The horns weigh 51.6 kilograms (113.7 pounds), according to Kuala Lumpur International Airport (KLIA) customs director Hamzah Sundang. They originated in Mozambique and were then flown to Qatar before arriving at KLIA on Friday.
The horns were declared art objects and had a fake final destination, says Hamzah. They were seized by custom officials based on an anonymous tip. No arrests have been made.
"The address of the consignee and the agent of the recipient didn't exist. All the documentation used for the shipment were false,"; said Hamzah in a statement.
Rhino horns are prized for their purported medicinal properties as a treatment for cancer, hangovers, and general ailments — but not as an aphrodisiac, as is commonly believed in the West. In places like Vietnam, rhino horns are seen as luxury currency and status symbols.
"People use rhino horn as gifts to trade for a better job or trade for some benefits," said retired Vietnamese government official Bui Thanh to NPR in 2013, who claims he uses the horns as a hangover cure.
Poaching has reduced their numbers from 900,000 at the turn of the 20th century to less than 30,000 today. Of the five rhino species, three are considered to be critically endangered.
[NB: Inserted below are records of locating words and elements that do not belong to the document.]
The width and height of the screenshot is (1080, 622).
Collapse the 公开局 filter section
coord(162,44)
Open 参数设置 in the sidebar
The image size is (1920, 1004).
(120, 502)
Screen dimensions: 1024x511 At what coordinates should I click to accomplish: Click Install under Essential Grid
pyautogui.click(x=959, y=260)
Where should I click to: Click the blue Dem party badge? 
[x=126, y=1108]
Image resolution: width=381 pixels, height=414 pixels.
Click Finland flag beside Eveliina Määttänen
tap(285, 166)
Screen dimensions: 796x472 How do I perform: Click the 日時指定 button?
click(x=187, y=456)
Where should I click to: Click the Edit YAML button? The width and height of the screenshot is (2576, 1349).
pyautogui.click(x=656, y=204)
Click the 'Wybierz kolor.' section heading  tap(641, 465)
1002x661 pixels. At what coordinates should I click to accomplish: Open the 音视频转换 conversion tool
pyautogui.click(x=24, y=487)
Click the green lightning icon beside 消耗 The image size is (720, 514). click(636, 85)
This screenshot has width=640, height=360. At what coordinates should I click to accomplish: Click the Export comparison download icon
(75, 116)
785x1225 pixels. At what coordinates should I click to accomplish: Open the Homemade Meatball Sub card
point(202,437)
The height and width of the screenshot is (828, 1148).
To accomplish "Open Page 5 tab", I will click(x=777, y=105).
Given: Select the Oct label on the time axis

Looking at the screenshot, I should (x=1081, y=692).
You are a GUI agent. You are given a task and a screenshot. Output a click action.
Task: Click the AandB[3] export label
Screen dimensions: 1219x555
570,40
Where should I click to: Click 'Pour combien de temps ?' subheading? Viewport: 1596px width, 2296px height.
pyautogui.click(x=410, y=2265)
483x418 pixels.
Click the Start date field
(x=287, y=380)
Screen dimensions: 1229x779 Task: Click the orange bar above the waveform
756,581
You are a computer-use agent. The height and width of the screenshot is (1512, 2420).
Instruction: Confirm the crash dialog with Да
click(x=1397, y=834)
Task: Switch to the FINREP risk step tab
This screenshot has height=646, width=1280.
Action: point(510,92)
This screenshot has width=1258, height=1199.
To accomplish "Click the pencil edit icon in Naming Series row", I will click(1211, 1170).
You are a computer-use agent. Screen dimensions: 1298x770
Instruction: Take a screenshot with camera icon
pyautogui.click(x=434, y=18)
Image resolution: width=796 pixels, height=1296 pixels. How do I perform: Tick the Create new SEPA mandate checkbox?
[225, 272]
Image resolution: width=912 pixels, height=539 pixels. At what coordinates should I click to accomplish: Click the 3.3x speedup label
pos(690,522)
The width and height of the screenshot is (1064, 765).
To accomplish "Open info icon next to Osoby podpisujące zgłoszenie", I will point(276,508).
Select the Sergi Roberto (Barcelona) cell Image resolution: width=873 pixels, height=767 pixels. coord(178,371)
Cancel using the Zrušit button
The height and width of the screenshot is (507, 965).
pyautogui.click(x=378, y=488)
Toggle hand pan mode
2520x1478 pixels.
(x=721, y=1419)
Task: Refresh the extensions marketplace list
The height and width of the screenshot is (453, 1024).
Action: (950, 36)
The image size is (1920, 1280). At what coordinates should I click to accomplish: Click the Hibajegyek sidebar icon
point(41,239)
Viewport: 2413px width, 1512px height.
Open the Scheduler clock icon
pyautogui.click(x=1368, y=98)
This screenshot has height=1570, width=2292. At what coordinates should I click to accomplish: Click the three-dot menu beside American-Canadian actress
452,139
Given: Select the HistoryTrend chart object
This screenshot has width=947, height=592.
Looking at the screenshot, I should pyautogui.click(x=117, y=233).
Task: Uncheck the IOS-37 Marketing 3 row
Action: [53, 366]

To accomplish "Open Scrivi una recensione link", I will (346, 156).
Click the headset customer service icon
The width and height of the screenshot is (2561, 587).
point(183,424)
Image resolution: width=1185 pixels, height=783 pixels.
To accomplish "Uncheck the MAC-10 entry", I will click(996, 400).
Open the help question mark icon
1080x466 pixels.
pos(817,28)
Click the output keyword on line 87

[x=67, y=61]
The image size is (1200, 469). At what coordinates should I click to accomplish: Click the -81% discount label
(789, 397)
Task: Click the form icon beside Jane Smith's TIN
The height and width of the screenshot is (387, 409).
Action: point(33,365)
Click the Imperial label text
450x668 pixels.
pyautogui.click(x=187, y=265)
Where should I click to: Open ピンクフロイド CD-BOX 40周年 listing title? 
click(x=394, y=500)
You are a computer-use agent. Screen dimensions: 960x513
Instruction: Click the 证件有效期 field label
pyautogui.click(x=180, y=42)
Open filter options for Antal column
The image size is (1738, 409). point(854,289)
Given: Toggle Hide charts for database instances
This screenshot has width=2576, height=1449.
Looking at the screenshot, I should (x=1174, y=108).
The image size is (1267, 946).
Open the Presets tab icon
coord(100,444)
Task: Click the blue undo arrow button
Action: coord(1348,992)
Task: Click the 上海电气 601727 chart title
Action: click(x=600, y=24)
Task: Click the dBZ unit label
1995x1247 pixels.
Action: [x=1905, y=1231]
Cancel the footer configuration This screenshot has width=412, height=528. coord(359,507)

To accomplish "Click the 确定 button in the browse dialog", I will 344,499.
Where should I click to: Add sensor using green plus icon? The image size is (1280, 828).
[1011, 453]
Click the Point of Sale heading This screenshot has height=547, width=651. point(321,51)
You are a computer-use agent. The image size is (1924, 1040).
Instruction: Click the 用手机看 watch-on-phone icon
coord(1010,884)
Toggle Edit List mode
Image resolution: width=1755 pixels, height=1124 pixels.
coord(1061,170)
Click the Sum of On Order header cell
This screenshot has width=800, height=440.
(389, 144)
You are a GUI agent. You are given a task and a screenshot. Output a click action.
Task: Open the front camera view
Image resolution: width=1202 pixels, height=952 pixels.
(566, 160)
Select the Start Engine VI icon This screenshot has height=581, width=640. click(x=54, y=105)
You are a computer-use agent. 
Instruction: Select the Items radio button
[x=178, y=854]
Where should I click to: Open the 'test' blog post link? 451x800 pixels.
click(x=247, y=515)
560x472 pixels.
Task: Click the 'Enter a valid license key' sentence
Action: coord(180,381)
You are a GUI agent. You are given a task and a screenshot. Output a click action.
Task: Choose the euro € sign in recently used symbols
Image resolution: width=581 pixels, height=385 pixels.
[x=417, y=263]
The United Nations Convention on International Trade in Endangered Species of Wild Fauna and Flora (CITES) has repeatedly extended protections for rhinos, which are frequently killed for their valuable horns. CITES estimates that almost 6,000 rhinos were killed for their horns between 2005 and 2015, most of which were black rhinos in Southern Africa.
In nearby Thailand, an even larger haul of $5 million worth of rhino horns was seized in March. In that same month, additional seizures occurred in Hong Kong and Vietnam. Two of the Hong Kong seizure cases also involved horns from Mozambique.